The projection to 1, 5, and 10 years uses this blended rate applied as a compound annual return to a 10,000 portfolio. Because the calculation uses annual compounding, the 10-year figure is not simply 10 times the 1-year gain - it is considerably larger due to the compounding effect. The 5 and 10 year projections are particularly useful for visualising how different allocations diverge over time. A 2 percentage point difference in blended return, which might seem small, can mean tens of thousands of dollars difference in portfolio value over a decade.

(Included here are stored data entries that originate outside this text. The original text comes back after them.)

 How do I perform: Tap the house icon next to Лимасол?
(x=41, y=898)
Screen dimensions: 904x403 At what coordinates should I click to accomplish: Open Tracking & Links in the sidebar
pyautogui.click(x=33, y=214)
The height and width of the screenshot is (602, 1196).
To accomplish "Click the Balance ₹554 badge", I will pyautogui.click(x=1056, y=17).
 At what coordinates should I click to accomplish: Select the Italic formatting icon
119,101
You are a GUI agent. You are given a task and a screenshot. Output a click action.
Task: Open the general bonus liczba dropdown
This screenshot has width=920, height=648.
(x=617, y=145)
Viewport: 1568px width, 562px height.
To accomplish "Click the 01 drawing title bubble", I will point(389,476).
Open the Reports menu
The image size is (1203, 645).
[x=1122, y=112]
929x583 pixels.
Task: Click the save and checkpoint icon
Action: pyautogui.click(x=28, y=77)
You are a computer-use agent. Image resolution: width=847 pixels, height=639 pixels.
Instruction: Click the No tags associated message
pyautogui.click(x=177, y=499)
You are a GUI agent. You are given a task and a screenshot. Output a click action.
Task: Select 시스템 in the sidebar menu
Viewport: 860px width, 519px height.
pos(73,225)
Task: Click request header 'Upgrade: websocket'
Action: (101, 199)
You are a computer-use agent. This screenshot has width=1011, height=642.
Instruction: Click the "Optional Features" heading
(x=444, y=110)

The calculator also validates that your entered weights sum to approximately 100%. This is a necessary check because portfolio weights are proportional allocations - if they do not sum to 100%, the blended return calculation is meaningless. A small rounding tolerance of plus or minus 1 percentage point is allowed to accommodate minor rounding in real allocation data.

Choosing return assumptions for each asset class

The quality of this calculator's output depends entirely on the quality of the return assumptions you enter. For each asset class, the expected return should reflect a reasonable long-run average, not a recent exceptional performance period. Using last year's equity return - which might have been 20% or 25% in a strong year - as the expected return for the next decade is likely to produce an unrealistically optimistic projection.

Common long-run return assumptions used in financial planning include: global or domestic equity indexes in the range of 7% to 10% per year (before fees and tax), government bond portfolios at 3% to 5% depending on duration and current yield environment, property or real estate assets at 5% to 8% blending income and capital growth, and cash or short-term fixed income at 2% to 4% depending on the interest rate environment. These are starting points, not certainties. Actual returns vary year to year and depend on many factors including inflation, economic conditions, and the specific funds or securities held.

It is also worth noting that the blended return does not capture the full picture of a multi-asset portfolio's behaviour. Two portfolios with the same blended return can behave very differently depending on whether the assets are correlated or not. A portfolio of assets that tend to move together - for example, two different equity funds in the same market - offers little diversification benefit. A portfolio where assets are negatively or uncorrelated - for example, equities and government bonds - can reduce overall volatility while maintaining a similar blended return. The expected return calculator shows the average, but the portfolio volatility calculator shows the risk side of that picture.

Using this calculator to compare allocation strategies

One of the most practical uses of this tool is running multiple scenarios to compare how different allocation choices affect your expected return. You can model a growth-oriented portfolio (80% equity, 15% bonds, 5% cash) against a balanced portfolio (60/30/10) and a conservative portfolio (30/60/10) to see the trade-off in projected outcomes over various time horizons. The differences over 1 year may seem modest. Over 10 years, the gap becomes much more significant and helps clarify whether the higher equity allocation and its associated higher volatility is worth it for your situation.

You can also use this calculator to model the impact of changing your allocation as you approach a financial goal. Many financial advisers recommend gradually reducing equity exposure and increasing bond and cash allocations as a goal date approaches, a process known as de-risking or glide path allocation. By running the calculator at different points in your timeline, you can see how the blended return changes as you shift the allocation, and factor that into your savings rate planning.

These projections are for illustration and education only. They assume constant annual returns and do not account for inflation, investment fees, tax, or the variable and sometimes negative nature of real market returns. This is not financial advice. Seek guidance from a qualified financial adviser for a personalised investment strategy.